Di fronte a questa politica di rigore, anche in Italia si va avanti con fatica e la stessa famiglia, che è stato per anni un ammortizzatore sociale per eccellenza, si trova in difficoltà.
Basta fare i conti e guardare i dati economici. Quante sono oggi le famiglie che hanno un padre senza lavoro, una madre che cerca di fare andare avanti la casa, un nonno, magari con la pensione diminuita, e i figli da mandare a scuola, da mantenere? Ma questa è la realtà della vita di oggi, quella che esce guardando appunto gli indicatori economici. E qui si continua a fare una politica di rigore fiscale e di rigore monetario allo stesso tempo e non si investe in nulla.
C’è pure la sensazione, esaminando la vastità della protesta europea, che gran parte della popolazione si vede colpita in prima persona, senza che si arrivi veramente ai grandi santuari della ricchezza.

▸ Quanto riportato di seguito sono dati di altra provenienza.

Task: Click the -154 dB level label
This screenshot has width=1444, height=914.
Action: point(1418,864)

Questo è un altro fatto che sta emergendo con tutta chiarezza. Qui il peso della crisi e delle misure di austerità sta colpendo i lavoratori, i dipendenti, i pensionati, le imprese. Si colpiscono tutti i redditi visibili, ma alla vera ricchezza non si è ancora arrivati. Si colpiscono quelli che sono tanti, perché sono facilmente rintracciabili, visibili appunto. Ma alla vera ricchezza non si è affatto arrivati, perché la vera ricchezza, in queste condizioni, ha tanti mezzi per sfuggire a qualsiasi controllo. Ed è inutile fare i grandi raid a Cortina d’Ampezzo, o altrove, per mostrare un po’ di deterrenza. Quello è solamente fumo negli occhi.

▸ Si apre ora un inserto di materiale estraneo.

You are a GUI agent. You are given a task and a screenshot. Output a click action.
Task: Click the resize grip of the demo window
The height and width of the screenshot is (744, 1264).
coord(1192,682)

C’è ancora chi ogni tanto fa cenno alla “seconda fase”, a quella che dovrebbe essere una politica di crescita. C’è addirittura chi sostiene che si possono fare le riforme solo attraverso il calo dei consumi e una fase di recessione, in attesa di una crescita che dovrebbe avvenire attraverso la ripresa di un’ipotetica domanda mondiale. Ma se i risultati, relativi al Pil, alla disoccupazione, al debito. al crollo dei consumi, sono tutti negativi, non sarebbe forse meglio tentare almeno un vecchio programma di stampo keynesiano?
Personalmente sono molto attento alla necessità di guardare attentamente i conti pubblici, alla necessità di tenerli bene in linea. Ma il minimo che in questo momento si deve fare è proprio il tentativo di un intervento keynesiano. In questo modo, con il rigore cieco, dove si va a finire? C’è qualcuno che comprende che si può governare solo con il consenso sociale e non solo ridefinendo continuamente i conti dei bilanci? Forse, proprio dopo una giornata come questa, c’è bisogno che qualcuno cominci a svegliarsi.